Monday, June 20, 2016

Gifts left behind


This abundance of lavatera blossoms around our Saltspring Island birdbath came from one little plant our neighbour Kathy Robertson gave us a few years ago.

Kathy gave me this little pottery vase a few years ago, along with instructions on how to fill it properly. The roses are from my garden.

Kathy's house across the road from us has been bought and renovated, but most of her garden is intact. Here are some of her roses by her gate.

On one of my birthdays, my Saltspring Island artist friend Kathy Robertson gave me a little pottery vase and instructions on how to use it. "Walk around the garden and find interesting things," she said. "Not flowers, necessarily; think textures, colours, contrasts, similarities." She got the idea because whenever I went over to her place for tea, I would comment on the beautiful arrangements she made from bits and pieces of her garden -- leaves, grasses, flowers, seedpods. A born teacher, she wanted to show me how to do the same.
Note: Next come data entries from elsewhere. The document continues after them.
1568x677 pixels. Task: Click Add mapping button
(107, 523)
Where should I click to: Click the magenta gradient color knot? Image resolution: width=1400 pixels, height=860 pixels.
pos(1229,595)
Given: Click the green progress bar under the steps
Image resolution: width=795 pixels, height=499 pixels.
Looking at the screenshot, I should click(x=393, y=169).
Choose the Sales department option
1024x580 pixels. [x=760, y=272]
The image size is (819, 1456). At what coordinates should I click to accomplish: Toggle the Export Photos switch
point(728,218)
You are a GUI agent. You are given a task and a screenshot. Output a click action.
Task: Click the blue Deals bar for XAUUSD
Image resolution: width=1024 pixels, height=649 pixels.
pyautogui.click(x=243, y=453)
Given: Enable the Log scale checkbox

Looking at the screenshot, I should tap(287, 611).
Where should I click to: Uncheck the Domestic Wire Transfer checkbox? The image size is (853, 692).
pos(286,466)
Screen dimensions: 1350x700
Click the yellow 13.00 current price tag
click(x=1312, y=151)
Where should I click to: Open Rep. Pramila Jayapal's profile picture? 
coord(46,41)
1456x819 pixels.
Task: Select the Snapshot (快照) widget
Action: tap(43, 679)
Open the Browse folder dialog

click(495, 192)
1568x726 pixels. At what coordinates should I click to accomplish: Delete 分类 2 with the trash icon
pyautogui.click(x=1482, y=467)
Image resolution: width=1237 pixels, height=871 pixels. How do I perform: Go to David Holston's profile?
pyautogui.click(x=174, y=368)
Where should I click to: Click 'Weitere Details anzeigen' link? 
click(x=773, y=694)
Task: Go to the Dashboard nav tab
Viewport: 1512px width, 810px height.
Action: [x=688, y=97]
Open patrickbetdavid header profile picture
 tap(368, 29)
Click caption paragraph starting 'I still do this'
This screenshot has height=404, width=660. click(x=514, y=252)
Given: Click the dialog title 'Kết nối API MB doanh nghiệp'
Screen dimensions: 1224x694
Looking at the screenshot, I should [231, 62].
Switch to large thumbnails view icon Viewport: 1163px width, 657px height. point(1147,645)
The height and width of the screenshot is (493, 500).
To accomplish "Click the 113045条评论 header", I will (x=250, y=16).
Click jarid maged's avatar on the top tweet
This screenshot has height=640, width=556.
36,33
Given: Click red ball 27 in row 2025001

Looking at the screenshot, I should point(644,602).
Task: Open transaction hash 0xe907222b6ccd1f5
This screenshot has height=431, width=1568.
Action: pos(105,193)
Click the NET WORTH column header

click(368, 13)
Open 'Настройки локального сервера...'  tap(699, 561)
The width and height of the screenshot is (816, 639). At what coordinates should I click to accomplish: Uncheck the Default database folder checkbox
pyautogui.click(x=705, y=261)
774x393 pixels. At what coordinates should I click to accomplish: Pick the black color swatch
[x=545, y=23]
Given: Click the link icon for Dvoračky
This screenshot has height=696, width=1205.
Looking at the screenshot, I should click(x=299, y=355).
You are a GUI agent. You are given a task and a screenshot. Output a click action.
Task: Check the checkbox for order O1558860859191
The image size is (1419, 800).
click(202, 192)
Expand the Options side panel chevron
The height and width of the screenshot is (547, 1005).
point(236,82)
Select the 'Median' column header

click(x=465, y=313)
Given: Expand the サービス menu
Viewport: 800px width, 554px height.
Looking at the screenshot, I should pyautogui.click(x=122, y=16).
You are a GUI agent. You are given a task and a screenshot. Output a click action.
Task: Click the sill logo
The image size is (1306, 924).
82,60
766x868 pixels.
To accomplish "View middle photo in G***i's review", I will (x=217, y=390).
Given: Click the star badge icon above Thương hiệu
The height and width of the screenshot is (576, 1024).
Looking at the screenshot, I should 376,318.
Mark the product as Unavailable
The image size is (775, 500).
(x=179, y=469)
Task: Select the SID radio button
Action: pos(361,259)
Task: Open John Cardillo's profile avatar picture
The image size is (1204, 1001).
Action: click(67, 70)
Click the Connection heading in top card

That little vase, which I filled Sunday with roses and fuzzy leaves, is just one of Kathy's many gifts to John and me over the 14 years she was our neighbour. Her skills as a painter, weaver, gardener and cook are on display all over our house: a purple woolen blanket, thick as a rug, that she wove; her painting of the weeping pear tree in my garden; cards made from her paintings; cookbooks and gardening books. She never had much money, but she always insisted on giving us gifts, properly wrapped, every Christmas and on every birthday.

I thought of her again when we arrived in Saltspring on Saturday. As we drove in, we were greeted by the biggest explosion of pink lavatera blossoms we had ever had in our garden. I had not done anything to deserve this, since I haven't even been to Saltspring since Christmas. But the single lavatera plant Kathy had given me a few years ago had survived drought, neglect, and drastic cutting back to multiply and provide this amazing display.

It made me think of how Kathy made and nurtured friendships all her life, scattering gifts and memories wherever she went. She died in August of 2014, but what she left behind is wonderful.

1 comment:

  1. How blessed you were to have such a friend! It's always the small thoughtful things that make the best gifts for sure. Plants do blossom and proliferate in the right conditions. Could be a metaphor for life.